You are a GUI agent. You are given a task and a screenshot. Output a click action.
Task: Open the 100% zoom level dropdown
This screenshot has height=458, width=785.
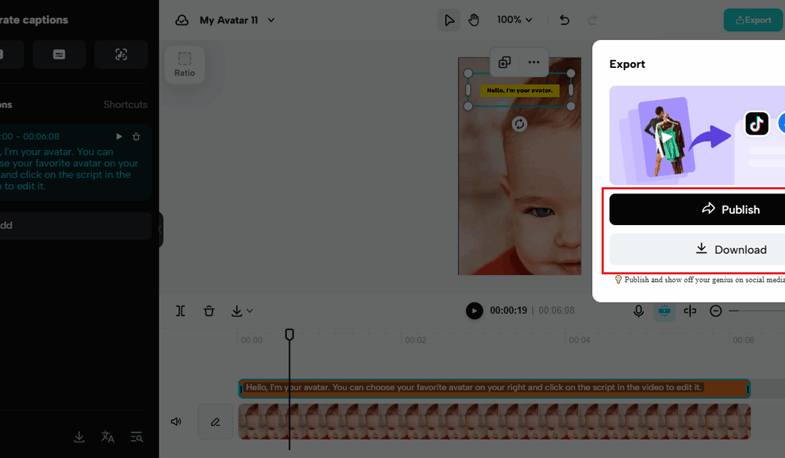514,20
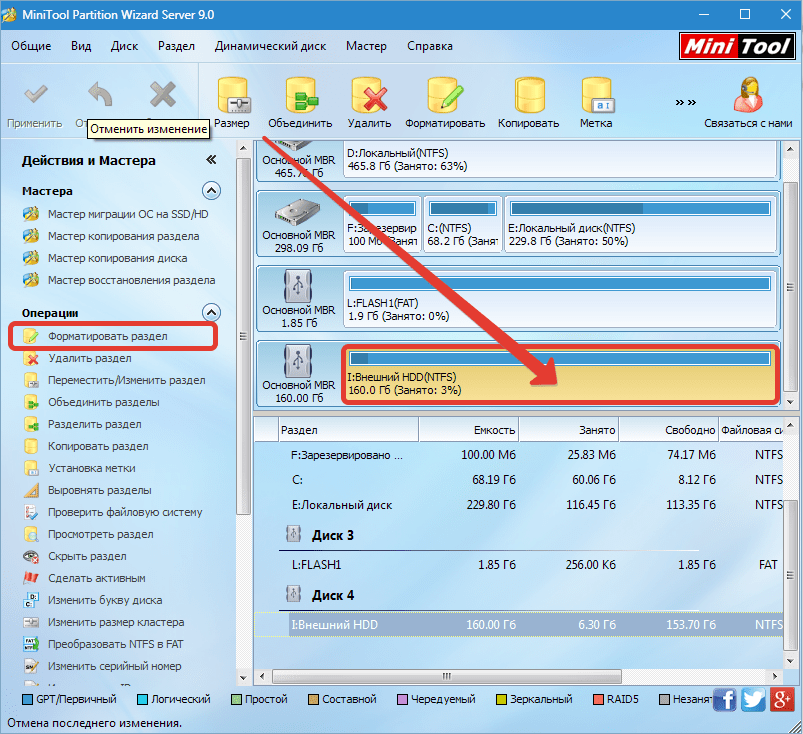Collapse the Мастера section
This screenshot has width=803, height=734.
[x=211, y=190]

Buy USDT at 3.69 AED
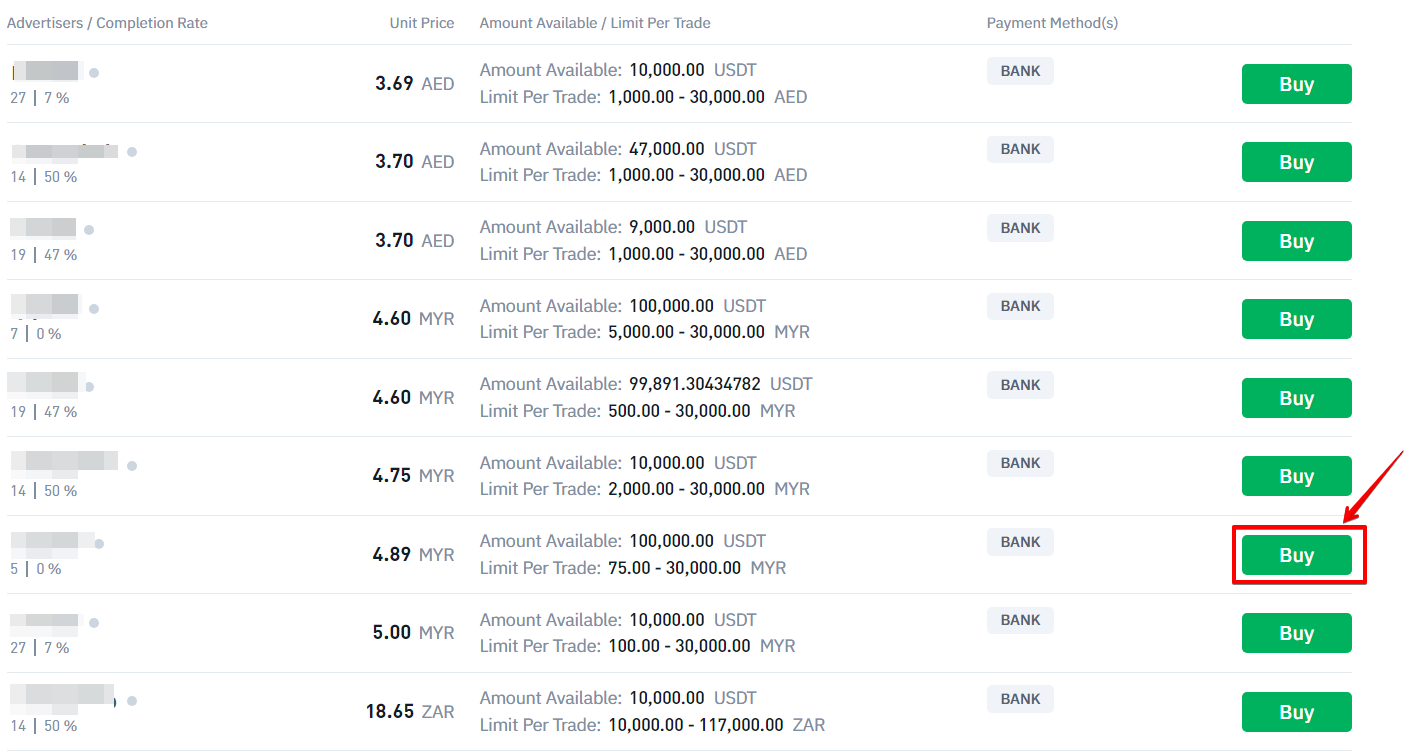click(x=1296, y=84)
---
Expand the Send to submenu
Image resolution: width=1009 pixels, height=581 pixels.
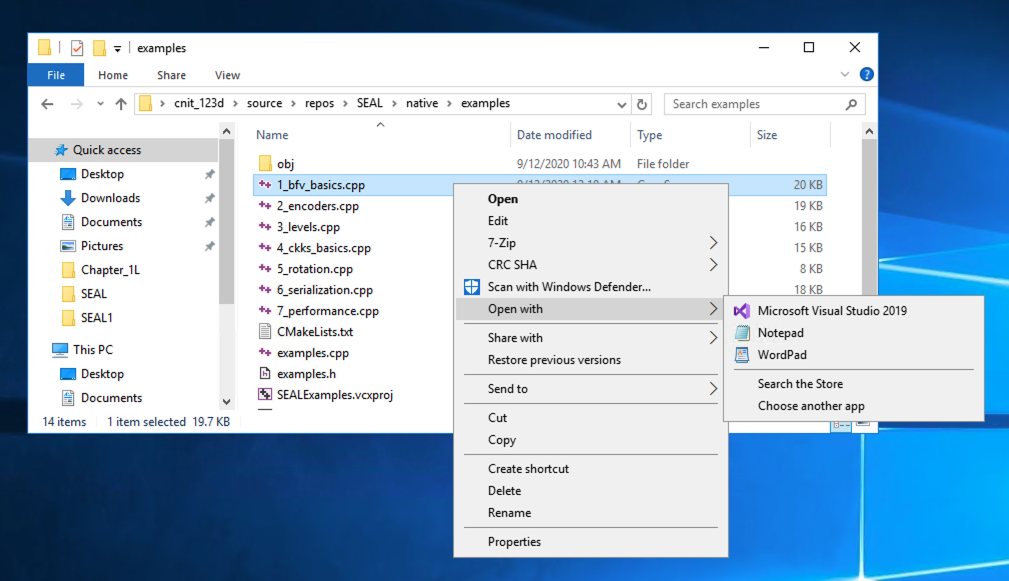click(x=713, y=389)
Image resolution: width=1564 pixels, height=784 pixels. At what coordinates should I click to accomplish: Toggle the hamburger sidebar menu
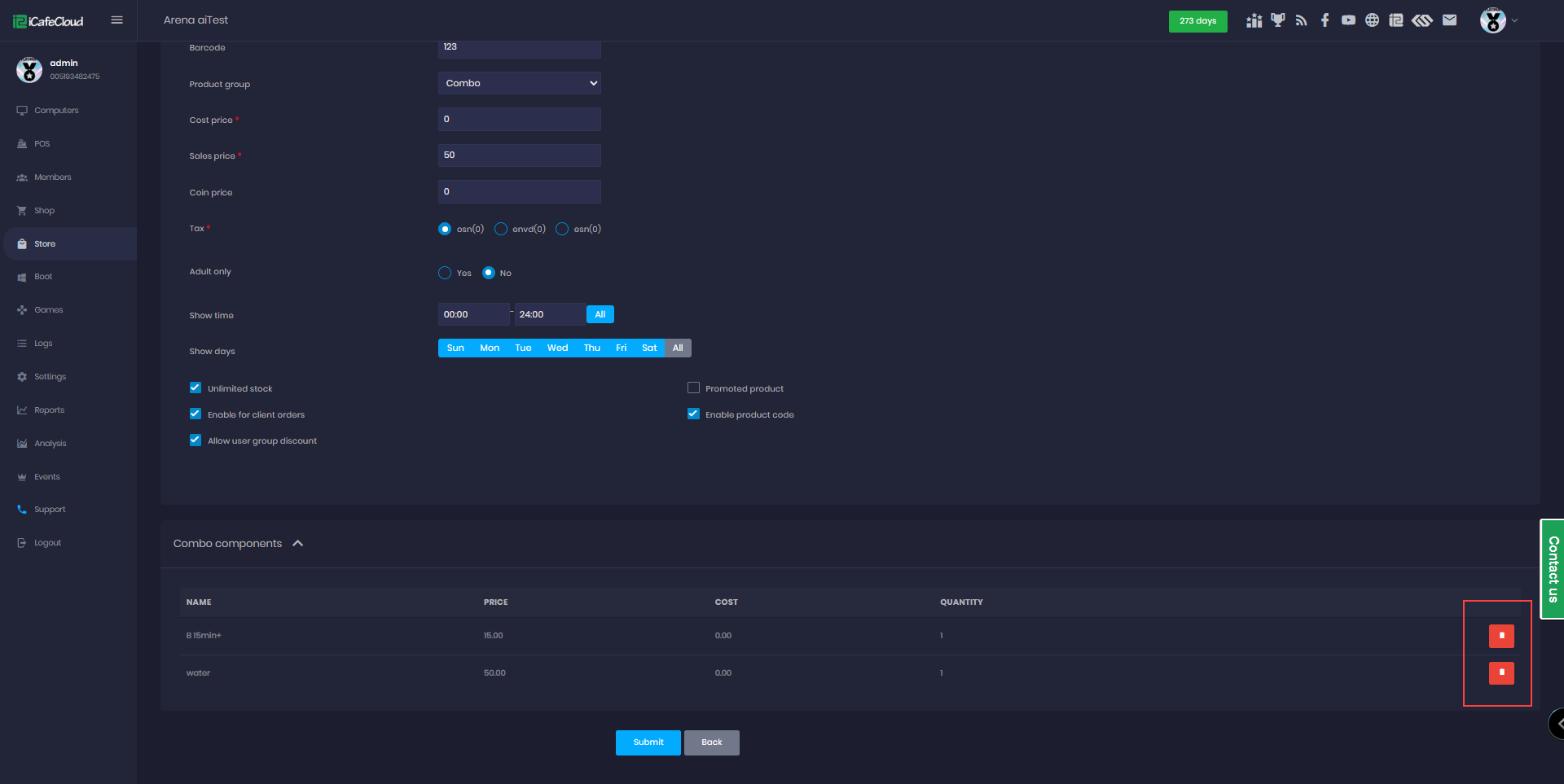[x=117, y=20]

▶ _Exercise aim_: Rewrite the records from the line containing "You are a GUI" through the line containing "[x=211, y=190]", replacing "zoom level" with "magnification level" and changing nothing else. Leave the pictures out.

▶ _Exercise answer_:
You are a GUI agent. You are given a task and a screenshot. Output a click action.
Task: Open the 100% magnification level dropdown
This screenshot has height=458, width=785.
514,20
Collapse the Мастера section
This screenshot has width=803, height=734.
[x=211, y=190]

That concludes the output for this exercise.